"Wir beobachten seit geraumer Zeit eine massive Zunahme bedrohlicher hybrider Aktivitäten durch Russland", sagte der Außenamtssprecher weiter. "Diese reichen von Desinformationskampagnen über Spionage und Cyberattacken bis hin zu Sabotageversuchen." Ziel sei es, "die Gesellschaft zu spalten, Misstrauen zu schüren, Ablehnung hervorzurufen und das Vertrauen in demokratische Institutionen zu schwächen". Russland bedrohe "damit ganz konkret unsere Sicherheit".
Der Cyberangriff auf die Büro-IT der Deutschen Flugsicherung im August 2024 sei klar dem als "Fancy Bear" bekannten Hackerkollektiv APT28 und der Verantwortung des russischen Militärgeheimdiensts GRU zugeordnet worden, sagte der Außenamtssprecher weiter. Damals war die Kommunikation gestört worden, der Flugverkehr blieb davon unberührt.
Zudem lasse sich nun "verbindlich sagen", dass Russland durch das Desinformationsnetzwerk Storm-1516 versucht habe, "sowohl die letzte Bundestagswahl als auch fortlaufend die inneren Angelegenheiten der Bundesrepublik Deutschland zu beeinflussen und zu destabilisieren", hieß es weiter. Der Sprecher sprach insgesamt von "vollkommen harten Beweisen" zur Urheberschaft.

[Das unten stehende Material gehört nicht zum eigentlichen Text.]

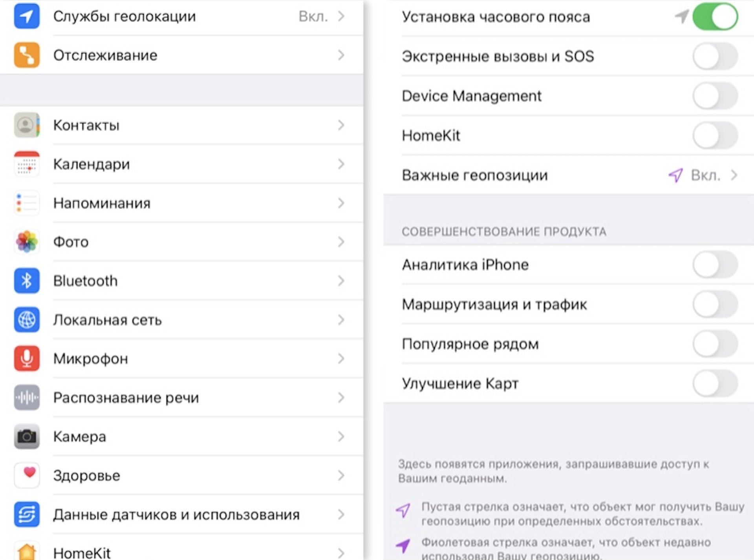Enable Улучшение Карт switch

(715, 383)
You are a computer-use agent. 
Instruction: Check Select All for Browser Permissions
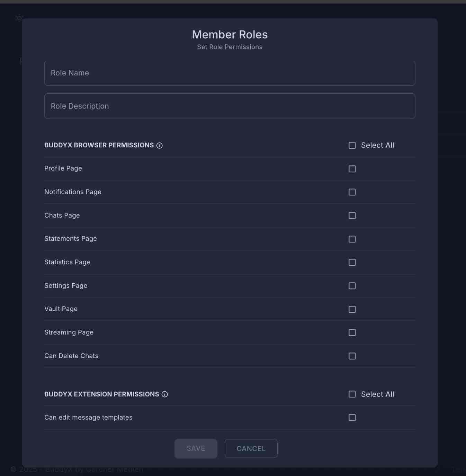pyautogui.click(x=352, y=145)
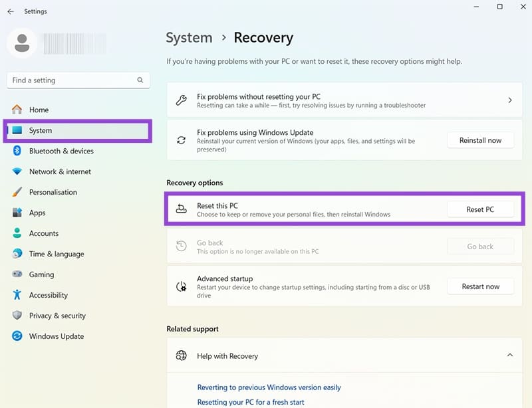The width and height of the screenshot is (532, 408).
Task: Go to Home in sidebar
Action: pyautogui.click(x=39, y=110)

Bei Storm-1516 gebe es "belastbare Informationen", dass dahinter die Moskauer Denkfabrik Center for Geopolitical Expertise und die russische Doppelkopfadler-Bewegung stehe, hieß es weiter. Sie würden vom russischen Militärgeheimdienst GRU unterstützt. Die Analyse der deutschen Nachrichtendienste habe gezeigt, dass die Kampagne auf verschiedenen Plattformen "künstlich generierte scheininvestigative Recherchen, Deepfake-Bildsequenzen", und erfundene Zeugenaussagen verbreitet habe.
Verfassungsschutzpräsident Sinan Selen erklärte, Storm-1516 zeige "sehr konkret, wie unsere demokratische Ordnung angegriffen wird". Er sprach von einem "Desinformations-Ökosystem" zur Verbreitung von Falschinformationen, das "pro-russische Influencer mit hoher Reichweite, Verschwörungsideologen und rechtsextremistische Milieus" umfasse. Selen betonte, Desinformation sei bei den hybriden Aktionen Russlands "ein zentraler Bestandteil dieses Werkzeugkastens".

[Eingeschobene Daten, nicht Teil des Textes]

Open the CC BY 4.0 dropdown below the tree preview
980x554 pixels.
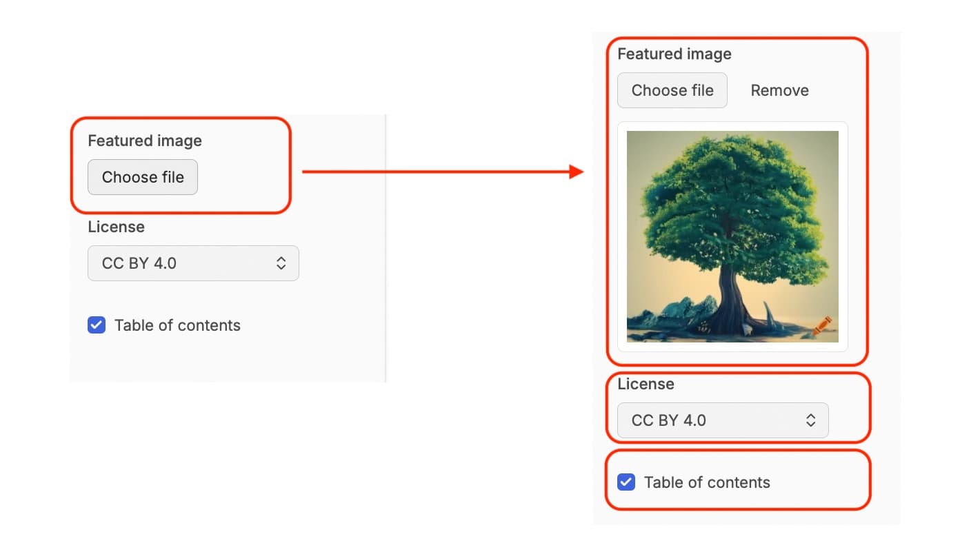click(x=722, y=420)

Nach Angaben aus Sicherheitskreisen wurden zehn Vorfälle aus den Jahren 2024 und 2025 ausgewertet, um die russische Urheberschaft zu belegen. Dazu gehört etwa ein gefälschtes Video vom Juli 2025, das Kanzler Friedrich Merz (CDU) bei einem Jagdausflug in Kanada zeigen soll, bei dem er Eisbärenbabys getötet haben soll. Im Umfeld der Bundestagswahl im Februar tauchten außerdem mehrere falsche Videos auf, die belegen sollten, dass die AfD entweder nicht auf Stimmzetteln auftauchte oder abgegebene Stimmen für die Partei vernichtet wurden.
Der russischen Botschafter Sergej Netschajew wies den Vorwurf, dass staatliche russische Akteure hinter den Vorfällen steckten, als "absurd" und "ohne Grundlage" zurück, wie die Botschaft auf AFP-Anfrage mitteilte. Netschajew sieht demnach seine Einbestellung durch das deutsche Außenministerium als "weiteren unfreundlichen Schritt", der darauf ziele, "anti-russische Stimmungen in Deutschland zu schüren und die russisch-deutschen Beziehungen zu zerstören".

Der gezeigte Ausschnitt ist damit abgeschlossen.